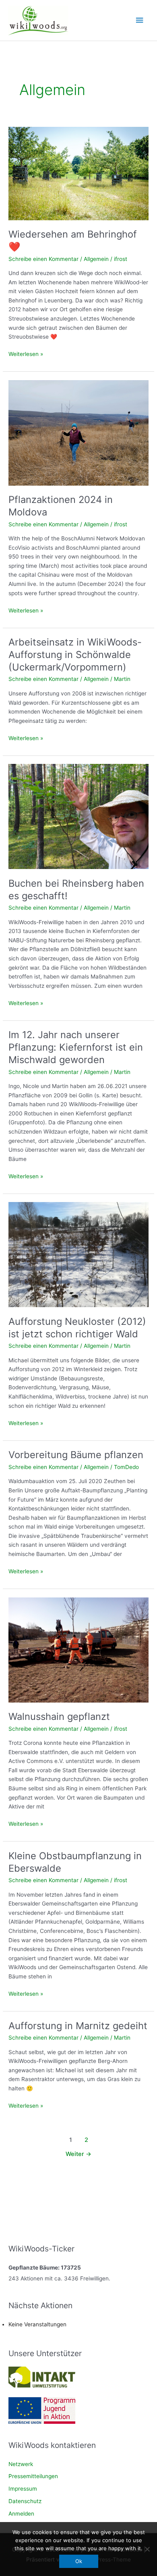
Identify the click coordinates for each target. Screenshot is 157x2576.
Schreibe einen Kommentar (43, 259)
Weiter (78, 2154)
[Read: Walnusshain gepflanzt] (78, 1649)
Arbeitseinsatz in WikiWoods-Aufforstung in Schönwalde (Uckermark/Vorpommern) (75, 654)
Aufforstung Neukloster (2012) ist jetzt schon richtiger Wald (77, 1328)
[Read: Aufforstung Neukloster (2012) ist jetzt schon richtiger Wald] (78, 1254)
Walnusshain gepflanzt (59, 1716)
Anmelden (21, 2513)
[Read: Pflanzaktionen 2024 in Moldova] (78, 432)
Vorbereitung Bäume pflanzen (75, 1455)
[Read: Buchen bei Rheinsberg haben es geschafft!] (78, 816)
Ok (78, 2561)
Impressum (22, 2488)
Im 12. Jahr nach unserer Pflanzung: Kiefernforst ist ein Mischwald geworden (75, 1047)
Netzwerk (20, 2464)
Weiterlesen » (25, 354)
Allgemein (96, 259)
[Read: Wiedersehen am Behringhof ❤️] (78, 173)
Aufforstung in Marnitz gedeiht (77, 2026)
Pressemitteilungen (33, 2476)
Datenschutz (24, 2501)
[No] (147, 2549)
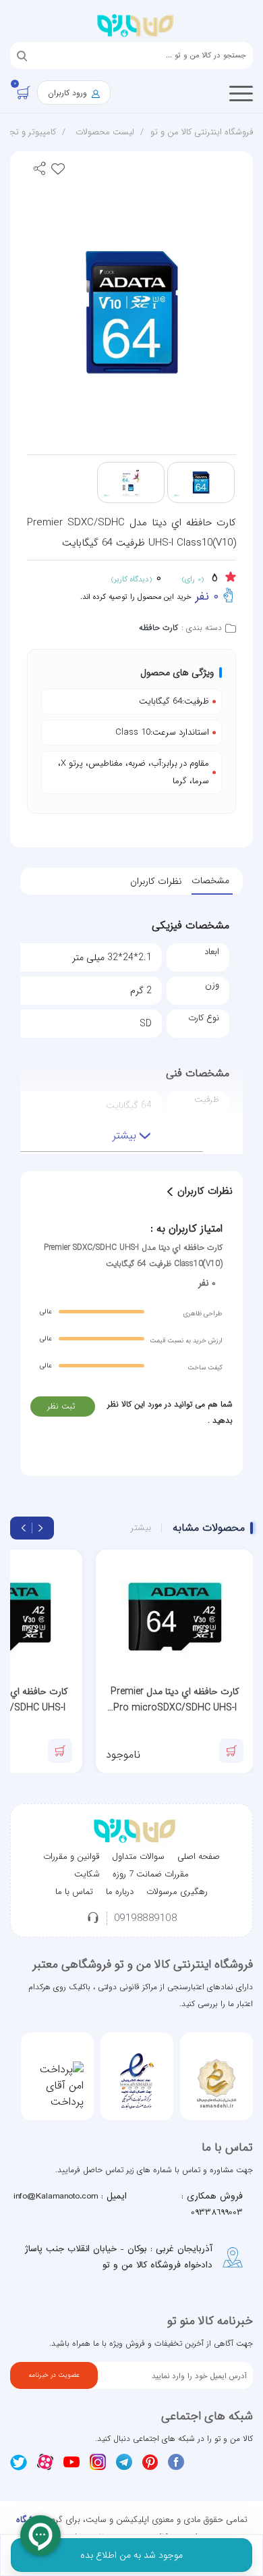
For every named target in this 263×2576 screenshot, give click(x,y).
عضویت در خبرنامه (54, 2375)
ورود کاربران (69, 92)
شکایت (87, 1874)
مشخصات (210, 880)
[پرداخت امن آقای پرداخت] (57, 2085)
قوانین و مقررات (71, 1856)
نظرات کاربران (155, 881)
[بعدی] (24, 1528)
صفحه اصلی (198, 1856)
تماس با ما (74, 1892)
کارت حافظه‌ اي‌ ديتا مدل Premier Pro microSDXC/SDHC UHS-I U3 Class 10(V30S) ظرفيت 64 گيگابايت (175, 1700)
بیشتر (141, 1528)
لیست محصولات (105, 132)
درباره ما (120, 1892)
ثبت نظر (61, 1406)
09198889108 (145, 1918)
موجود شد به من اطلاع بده (131, 2555)
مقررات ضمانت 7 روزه (151, 1874)
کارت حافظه (158, 627)
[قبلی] (40, 1528)
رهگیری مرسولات (177, 1892)
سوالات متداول (138, 1856)
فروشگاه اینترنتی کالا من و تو (201, 132)
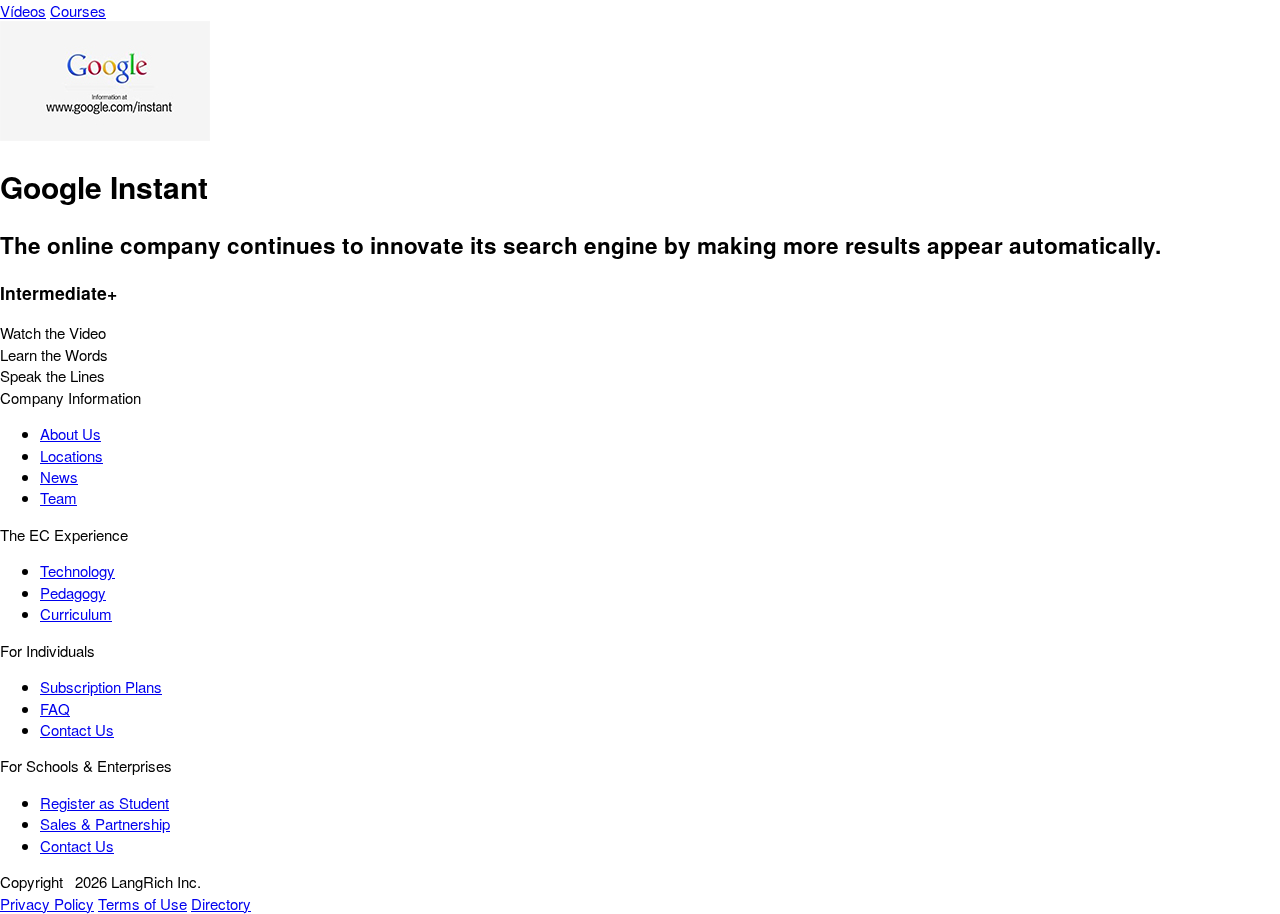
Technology (77, 570)
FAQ (55, 708)
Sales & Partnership (105, 823)
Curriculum (76, 613)
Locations (71, 455)
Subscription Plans (101, 686)
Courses (78, 10)
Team (58, 497)
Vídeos (23, 10)
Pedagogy (73, 592)
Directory (221, 903)
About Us (70, 433)
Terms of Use (142, 903)
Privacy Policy (47, 903)
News (59, 476)
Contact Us (77, 729)
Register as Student (104, 802)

== PROMPT ==
Pictures in the records must not appear in the copy; transcribe everything else precisely.

== EXERCISE RESULT ==
Identify the click coordinates for each target. Screenshot is 157x2576.
Schreibe einen Kommentar (43, 259)
Weiter (78, 2154)
[Read: Walnusshain gepflanzt] (78, 1649)
Arbeitseinsatz in WikiWoods-Aufforstung in Schönwalde (Uckermark/Vorpommern) (75, 654)
Aufforstung Neukloster (2012) ist jetzt schon richtiger Wald (77, 1328)
[Read: Aufforstung Neukloster (2012) ist jetzt schon richtiger Wald] (78, 1254)
Walnusshain gepflanzt (59, 1716)
Anmelden (21, 2513)
[Read: Pflanzaktionen 2024 in Moldova] (78, 432)
Vorbereitung Bäume pflanzen (75, 1455)
[Read: Buchen bei Rheinsberg haben es geschafft!] (78, 816)
Ok (78, 2561)
Impressum (22, 2488)
Im 12. Jahr nach unserer Pflanzung: Kiefernforst ist ein Mischwald geworden (75, 1047)
Netzwerk (20, 2464)
Weiterlesen » (25, 354)
Allgemein (96, 259)
[Read: Wiedersehen am Behringhof ❤️] (78, 173)
Aufforstung in Marnitz gedeiht (77, 2026)
Pressemitteilungen (33, 2476)
Datenschutz (24, 2501)
[No] (147, 2549)
For every named target in this 263×2576 screenshot, give click(x,y).
عضویت در خبرنامه (54, 2375)
ورود کاربران (69, 92)
شکایت (87, 1874)
مشخصات (210, 880)
[پرداخت امن آقای پرداخت] (57, 2085)
قوانین و مقررات (71, 1856)
نظرات کاربران (155, 881)
[بعدی] (24, 1528)
صفحه اصلی (198, 1856)
تماس با ما (74, 1892)
کارت حافظه‌ اي‌ ديتا مدل Premier Pro microSDXC/SDHC UHS-I U3 Class 10(V30S) ظرفيت 64 گيگابايت (175, 1700)
بیشتر (141, 1528)
لیست محصولات (105, 132)
درباره ما (120, 1892)
ثبت نظر (61, 1406)
09198889108 (145, 1918)
موجود شد به من اطلاع بده (131, 2555)
مقررات ضمانت 7 روزه (151, 1874)
کارت حافظه (158, 627)
[قبلی] (40, 1528)
رهگیری مرسولات (177, 1892)
سوالات متداول (138, 1856)
فروشگاه اینترنتی کالا من و تو (201, 132)
Technology (77, 570)
FAQ (55, 708)
Sales & Partnership (105, 823)
Curriculum (76, 613)
Locations (71, 455)
Subscription Plans (101, 686)
Courses (78, 10)
Team (58, 497)
Vídeos (23, 10)
Pedagogy (73, 592)
Directory (221, 903)
About Us (70, 433)
Terms of Use (142, 903)
Privacy Policy (47, 903)
News (59, 476)
Contact Us (77, 729)
Register as Student (104, 802)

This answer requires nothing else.